Hacker News new | past | comments | ask | show | jobs | submit login
ZeroDB white paper: An end-to-end encrypted database (arxiv.org)
171 points by mwilkison on Feb 24, 2016 | hide | past | favorite | 38 comments

Interesting concept. I disagree with this statement from the "Data confidentiality" section:

> Unlike CipherBase [6], our approach doesn’t leak information about the order of the elements. By observing access patterns, the server can only figure out which buckets are leaf nodes and which are branch nodes, but not whether the child node is located to the left or right of the parent node.

The paper correctly notes that when a client does a range query, it leaks information about the total number of blocks returned. However, if I've understood correctly, it also leaks the identities of those blocks. The closer two tree nodes are in order, the more likely they are to be touched by the same request. A passive adversary could use this to extract information about the relative ordering of encrypted nodes.

Also, active adversaries cause much worse problems. Let's say I have the ability to cause someone to do queries on the encrypted database, without observing the results.

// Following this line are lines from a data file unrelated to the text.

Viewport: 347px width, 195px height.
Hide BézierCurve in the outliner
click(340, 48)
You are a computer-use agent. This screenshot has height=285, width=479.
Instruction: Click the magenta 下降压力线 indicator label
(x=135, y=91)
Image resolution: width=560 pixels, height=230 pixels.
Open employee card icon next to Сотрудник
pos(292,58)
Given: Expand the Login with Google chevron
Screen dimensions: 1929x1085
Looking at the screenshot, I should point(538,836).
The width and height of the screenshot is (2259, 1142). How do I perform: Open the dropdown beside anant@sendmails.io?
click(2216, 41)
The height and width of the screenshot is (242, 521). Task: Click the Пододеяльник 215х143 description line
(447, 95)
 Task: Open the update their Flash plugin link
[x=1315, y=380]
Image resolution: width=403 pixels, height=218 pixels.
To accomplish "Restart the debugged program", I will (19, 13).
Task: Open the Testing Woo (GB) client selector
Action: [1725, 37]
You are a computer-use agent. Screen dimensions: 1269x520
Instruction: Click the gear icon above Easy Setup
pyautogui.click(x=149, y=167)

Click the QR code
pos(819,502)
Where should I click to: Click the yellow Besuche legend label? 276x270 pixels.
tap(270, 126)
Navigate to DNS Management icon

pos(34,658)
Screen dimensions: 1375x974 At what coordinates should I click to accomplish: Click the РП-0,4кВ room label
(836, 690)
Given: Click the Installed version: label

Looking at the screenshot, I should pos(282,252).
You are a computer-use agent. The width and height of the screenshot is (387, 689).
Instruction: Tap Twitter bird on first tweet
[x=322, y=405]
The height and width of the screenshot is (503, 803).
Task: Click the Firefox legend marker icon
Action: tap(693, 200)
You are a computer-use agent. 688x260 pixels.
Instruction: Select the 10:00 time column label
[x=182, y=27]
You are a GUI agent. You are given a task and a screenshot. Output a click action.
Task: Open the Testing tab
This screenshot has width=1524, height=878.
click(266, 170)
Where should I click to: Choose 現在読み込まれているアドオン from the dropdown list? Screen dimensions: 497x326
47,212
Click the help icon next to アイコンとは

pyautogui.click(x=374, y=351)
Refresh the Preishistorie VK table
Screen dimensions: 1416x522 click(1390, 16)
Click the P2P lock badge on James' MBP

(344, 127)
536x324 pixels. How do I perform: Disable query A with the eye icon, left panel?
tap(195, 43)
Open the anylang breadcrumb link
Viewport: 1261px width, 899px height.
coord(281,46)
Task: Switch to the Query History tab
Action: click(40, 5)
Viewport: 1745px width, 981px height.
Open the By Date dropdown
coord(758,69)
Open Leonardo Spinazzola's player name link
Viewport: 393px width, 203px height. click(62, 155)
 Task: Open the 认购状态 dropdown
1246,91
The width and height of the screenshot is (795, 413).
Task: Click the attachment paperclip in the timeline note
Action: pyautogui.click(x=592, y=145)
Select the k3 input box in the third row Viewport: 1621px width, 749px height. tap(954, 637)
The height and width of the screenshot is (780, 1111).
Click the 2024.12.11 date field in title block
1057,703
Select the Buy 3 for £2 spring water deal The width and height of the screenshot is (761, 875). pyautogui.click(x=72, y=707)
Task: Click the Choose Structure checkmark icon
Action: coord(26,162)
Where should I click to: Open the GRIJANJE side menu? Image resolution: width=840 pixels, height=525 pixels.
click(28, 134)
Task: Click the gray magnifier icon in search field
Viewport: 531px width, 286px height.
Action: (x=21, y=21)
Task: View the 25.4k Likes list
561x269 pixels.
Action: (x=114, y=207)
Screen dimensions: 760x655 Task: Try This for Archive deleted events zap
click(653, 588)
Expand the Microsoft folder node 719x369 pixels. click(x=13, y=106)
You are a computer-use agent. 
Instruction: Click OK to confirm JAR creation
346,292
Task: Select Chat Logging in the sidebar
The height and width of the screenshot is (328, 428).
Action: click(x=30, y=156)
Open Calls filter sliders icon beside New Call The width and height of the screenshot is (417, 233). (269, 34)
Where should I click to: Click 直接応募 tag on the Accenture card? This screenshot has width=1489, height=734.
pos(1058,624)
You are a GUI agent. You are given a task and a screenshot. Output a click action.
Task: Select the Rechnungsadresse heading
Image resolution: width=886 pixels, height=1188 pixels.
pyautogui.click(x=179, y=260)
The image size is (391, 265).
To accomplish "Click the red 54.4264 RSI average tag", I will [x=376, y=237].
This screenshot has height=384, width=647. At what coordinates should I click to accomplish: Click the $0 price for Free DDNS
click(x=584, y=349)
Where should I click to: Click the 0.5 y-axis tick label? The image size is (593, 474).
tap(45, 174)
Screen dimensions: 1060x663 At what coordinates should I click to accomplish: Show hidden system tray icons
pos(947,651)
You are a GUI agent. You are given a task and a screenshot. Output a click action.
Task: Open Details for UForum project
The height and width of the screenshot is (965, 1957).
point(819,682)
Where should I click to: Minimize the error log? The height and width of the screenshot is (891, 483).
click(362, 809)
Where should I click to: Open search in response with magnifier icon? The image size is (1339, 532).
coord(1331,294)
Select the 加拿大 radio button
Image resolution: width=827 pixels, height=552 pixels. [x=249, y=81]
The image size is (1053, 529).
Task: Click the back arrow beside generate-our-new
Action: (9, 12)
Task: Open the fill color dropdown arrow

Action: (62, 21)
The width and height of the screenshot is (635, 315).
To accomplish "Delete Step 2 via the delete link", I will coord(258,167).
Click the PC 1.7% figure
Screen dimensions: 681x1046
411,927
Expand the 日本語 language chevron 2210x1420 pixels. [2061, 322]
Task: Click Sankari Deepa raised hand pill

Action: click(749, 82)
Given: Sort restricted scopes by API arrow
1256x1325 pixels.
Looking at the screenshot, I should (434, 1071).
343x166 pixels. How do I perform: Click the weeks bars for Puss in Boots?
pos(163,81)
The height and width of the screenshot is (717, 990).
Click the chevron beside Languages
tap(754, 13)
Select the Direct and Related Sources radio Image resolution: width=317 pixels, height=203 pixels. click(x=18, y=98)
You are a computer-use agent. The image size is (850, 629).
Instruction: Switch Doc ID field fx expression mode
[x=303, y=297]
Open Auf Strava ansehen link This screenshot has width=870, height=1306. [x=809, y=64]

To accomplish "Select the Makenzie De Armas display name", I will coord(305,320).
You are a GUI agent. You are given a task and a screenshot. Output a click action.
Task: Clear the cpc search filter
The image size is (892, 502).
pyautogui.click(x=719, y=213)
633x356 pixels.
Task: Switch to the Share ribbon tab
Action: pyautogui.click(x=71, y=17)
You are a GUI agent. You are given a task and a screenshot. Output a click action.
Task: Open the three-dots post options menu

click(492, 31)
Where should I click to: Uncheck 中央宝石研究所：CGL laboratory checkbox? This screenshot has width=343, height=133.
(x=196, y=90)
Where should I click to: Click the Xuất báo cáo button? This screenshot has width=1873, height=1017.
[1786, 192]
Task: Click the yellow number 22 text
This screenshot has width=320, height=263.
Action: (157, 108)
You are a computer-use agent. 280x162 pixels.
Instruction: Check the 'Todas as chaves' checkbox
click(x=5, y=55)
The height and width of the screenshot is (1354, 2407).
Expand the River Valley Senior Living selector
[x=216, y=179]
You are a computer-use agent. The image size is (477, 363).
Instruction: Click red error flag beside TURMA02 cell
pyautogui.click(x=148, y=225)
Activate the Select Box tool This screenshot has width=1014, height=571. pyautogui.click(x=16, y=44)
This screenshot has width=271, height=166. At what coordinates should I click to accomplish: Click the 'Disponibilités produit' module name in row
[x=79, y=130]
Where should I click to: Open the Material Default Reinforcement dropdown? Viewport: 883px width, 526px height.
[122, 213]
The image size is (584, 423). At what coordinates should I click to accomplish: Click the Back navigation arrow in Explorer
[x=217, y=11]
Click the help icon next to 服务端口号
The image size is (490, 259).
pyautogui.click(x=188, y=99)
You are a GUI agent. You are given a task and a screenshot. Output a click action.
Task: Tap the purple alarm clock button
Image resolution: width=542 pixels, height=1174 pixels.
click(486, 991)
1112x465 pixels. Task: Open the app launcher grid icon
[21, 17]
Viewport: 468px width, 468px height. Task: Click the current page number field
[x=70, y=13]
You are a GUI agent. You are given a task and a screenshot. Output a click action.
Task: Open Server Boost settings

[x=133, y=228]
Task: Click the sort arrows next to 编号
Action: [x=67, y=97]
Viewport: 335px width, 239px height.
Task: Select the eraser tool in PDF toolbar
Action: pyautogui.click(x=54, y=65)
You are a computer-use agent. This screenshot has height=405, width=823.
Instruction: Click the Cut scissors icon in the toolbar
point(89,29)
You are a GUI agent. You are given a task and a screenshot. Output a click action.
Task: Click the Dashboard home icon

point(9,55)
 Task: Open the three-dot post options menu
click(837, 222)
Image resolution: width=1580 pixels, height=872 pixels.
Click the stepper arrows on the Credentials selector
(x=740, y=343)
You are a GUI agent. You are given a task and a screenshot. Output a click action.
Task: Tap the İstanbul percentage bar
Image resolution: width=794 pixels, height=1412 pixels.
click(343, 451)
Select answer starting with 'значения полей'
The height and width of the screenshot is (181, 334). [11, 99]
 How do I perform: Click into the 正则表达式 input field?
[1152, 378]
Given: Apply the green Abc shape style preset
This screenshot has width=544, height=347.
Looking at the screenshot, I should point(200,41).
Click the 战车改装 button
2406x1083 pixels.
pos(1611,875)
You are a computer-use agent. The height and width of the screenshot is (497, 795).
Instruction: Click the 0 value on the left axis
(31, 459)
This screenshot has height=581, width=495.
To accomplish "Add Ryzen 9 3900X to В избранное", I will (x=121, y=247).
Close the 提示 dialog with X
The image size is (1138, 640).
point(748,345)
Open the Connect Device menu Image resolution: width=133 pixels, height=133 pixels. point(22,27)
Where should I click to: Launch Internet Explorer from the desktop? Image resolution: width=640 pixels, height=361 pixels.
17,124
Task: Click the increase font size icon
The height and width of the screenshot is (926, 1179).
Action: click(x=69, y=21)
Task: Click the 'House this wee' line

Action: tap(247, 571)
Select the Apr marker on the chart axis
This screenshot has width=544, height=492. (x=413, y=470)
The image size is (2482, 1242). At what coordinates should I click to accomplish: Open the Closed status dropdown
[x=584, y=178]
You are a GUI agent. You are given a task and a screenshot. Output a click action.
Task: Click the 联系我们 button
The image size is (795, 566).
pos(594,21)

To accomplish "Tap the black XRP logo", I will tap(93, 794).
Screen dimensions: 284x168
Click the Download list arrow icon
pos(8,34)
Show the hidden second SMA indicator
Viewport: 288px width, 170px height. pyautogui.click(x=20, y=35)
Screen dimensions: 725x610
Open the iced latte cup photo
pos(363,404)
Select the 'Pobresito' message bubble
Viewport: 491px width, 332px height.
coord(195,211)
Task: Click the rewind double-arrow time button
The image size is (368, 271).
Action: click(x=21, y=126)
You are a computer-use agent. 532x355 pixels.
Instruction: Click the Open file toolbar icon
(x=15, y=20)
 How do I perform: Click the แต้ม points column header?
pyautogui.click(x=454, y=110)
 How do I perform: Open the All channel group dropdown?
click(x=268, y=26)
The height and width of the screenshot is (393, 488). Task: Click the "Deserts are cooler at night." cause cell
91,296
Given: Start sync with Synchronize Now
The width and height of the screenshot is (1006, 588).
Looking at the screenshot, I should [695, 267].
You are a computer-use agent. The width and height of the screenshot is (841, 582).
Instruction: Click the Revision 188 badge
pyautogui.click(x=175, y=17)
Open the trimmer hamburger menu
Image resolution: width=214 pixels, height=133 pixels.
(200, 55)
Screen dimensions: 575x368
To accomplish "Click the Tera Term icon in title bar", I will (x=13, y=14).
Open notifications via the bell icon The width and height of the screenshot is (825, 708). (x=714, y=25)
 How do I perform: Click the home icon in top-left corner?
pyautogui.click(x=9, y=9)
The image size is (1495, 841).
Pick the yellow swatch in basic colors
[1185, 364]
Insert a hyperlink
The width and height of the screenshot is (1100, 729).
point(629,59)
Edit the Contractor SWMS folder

By simply doing separate index lookups on two different fields, I can extract a lot of information by looking at which nodes were touched by both queries.

Finally, I noticed that the paper doesn't describe how the B-trees are modified. If the client is the only party that knows how to decrypt nodes, then it's responsible for splitting and merging nodes to keep the tree balanced. Doesn't this require some kind of distributed coordination, so that multiple clients don't trample on each other's changes?

Another thing from that same section that worried me was their discussion of inference attacks on first and last names. Their results assume names will be queried based on a particular distribution instead of an arbitrary (maybe even adversarially-chosen) one. This is a very, very weak model of security that categorically eliminates realistic attacks.

The thing is that anybody who is able to initiate queries has access to that data. No need to do inference attacks over there :-) So, an adversary cannot query data based on particular distribution b/c it cannot initiate meaningful queries.

If an active server-side adversary can trick the client into doing certain queries is another question though.

You're not understanding my problem. You modeled security against a certain attack by picking one particular distribution of queries and saying "we resist this attack this much with this query distribution". An attacker doesn't need to choose the query distribution for your result to not apply, it just needs to be any other possible distribution than the one you chose.

You are right about the identifiers. And that is exactly what makes us concerned about access patterns attacks.

They are not as dangerous when queries are rare. But we do explore possibilities to mitigate this attack vector completely using oblivious RAMs which become more and more performance.

You are also right about clients updating the b-trees. Currently we use object-level locks to keep data consistent. We may add storing deltas for buckets to keep them on the server when a conflict appears plus use additively homomorphic encryption for counters (BTree.Length object).

Also you cannot do queries on the encrypted db without being able to observe the results. E.g. if you are able to initiate a query on a fraction of the data, you already have access to that fraction of the data. And you cannot initiate a meaningful query if you are a server-side observer.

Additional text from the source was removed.